Ex-soldados rebeldes encerram ocupação de prédios no Haiti

Por Joseph Guyler Delva PORTO PRÍNCIPE, Haiti (Reuters) - Dezenas de ex-soldados abandonaram pacificamente, na quarta-feira, um antigo quartel do Exército do Haiti, colocando fim a um enfrentamento de 24 horas com a polícia e as forças de paz da Organização das Nações Unidas (ONU), afirmaram membros do governo.

Reuters |

Um dia antes, os ex-militares ocuparam antigas construções usadas pelo Exército em Cap-Haitien (norte), a segunda maior cidade do Haiti, e no povoado de Ouanaminthe, perto da fronteira com a República Dominicana.

Os manifestantes exigiam a reinstalação do Exército, hoje desmantelado, e o pagamento de 14 anos de soldo.

A polícia disse que os homens encerraram a ocupação dos edifícios de Cap-Haitien 24 horas depois de haverem ingressado neles e que embarcaram em ônibus a bordo dos quais foram levados para quartéis da polícia.

'Estávamos prontos para tirá-los dali à força, mas eles finalmente entenderam que falávamos sério e decidiram sair', disse um membro da polícia de Cap-Haitien a uma rádio haitiana.

Não ficou claro ainda se os que invadiram o edifício de Ouanaminthe tinham também se entregado.

Na tarde de terça-feira, dezenas de integrantes da força de paz da ONU e da polícia haitiana foram estacionados ao redor dos locais invadidos. A tensão aumentou poucas horas mais tarde, quando civis favoráveis aos ex-militares atiraram pedras contra os soldados estrangeiros.

A ocupação lembrou os atos de desobediência civil que, em outras oportunidades, disseminaram-se como fogo em palha nesse empobrecido país de 9 milhões de habitantes, provocando a deposição de governos.

Desde o fim da ditadura da família Duvalier, em 1980, o Haiti, o país mais pobre das Américas, luta para criar um regime democrático.

Após um levante de escravos ter assegurado a independência do Haiti, antes colônia da França, a maior parte dos anos de liberdade do país testemunhou distúrbios e matanças.
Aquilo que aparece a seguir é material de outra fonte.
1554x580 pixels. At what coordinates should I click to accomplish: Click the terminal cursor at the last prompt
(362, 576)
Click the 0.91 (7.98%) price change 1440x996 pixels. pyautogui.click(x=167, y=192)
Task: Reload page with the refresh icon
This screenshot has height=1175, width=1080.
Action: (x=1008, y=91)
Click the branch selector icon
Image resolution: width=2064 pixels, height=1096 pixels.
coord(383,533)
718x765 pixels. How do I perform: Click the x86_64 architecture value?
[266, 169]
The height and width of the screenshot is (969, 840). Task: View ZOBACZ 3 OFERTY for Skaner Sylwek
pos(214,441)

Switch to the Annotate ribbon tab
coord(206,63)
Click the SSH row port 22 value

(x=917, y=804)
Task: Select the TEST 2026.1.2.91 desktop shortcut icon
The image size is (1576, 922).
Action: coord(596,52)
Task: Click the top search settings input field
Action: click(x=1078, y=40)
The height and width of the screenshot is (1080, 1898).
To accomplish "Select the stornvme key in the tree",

Uma sangrenta rebelião de ex-soldados e gangues de rua terminou em 2004 com a deposição do então presidente Jean-Bertrand Aristide, que deixou o território haitiano para exilar-se na África.

As forças da ONU conseguiram impor a paz no Haiti depois da saída de Aristide.

O líder dos ex-soldados que invadiram os antigos prédios militares, Milot Laguerre, disse que o grupo estava se rendendo voluntariamente devido à presença de civis.

'Nós, os militares, estávamos prontos para morrer em lugar de nos render, porque se trata de nossos direitos. Mas não queremos colocar em perigo a vida dos civis que nos acompanhavam', afirmou a uma rádio.

Aristide desmobilizou o Exército em 1995, mas os ex-soldados afirmam que essa medida foi ilegal e já exigiram por diversas vezes a reinstalação dele.

'O Exército existe na atual Constituição, mas as autoridades negam-se a respeitá-la,' afirmou Laguerre.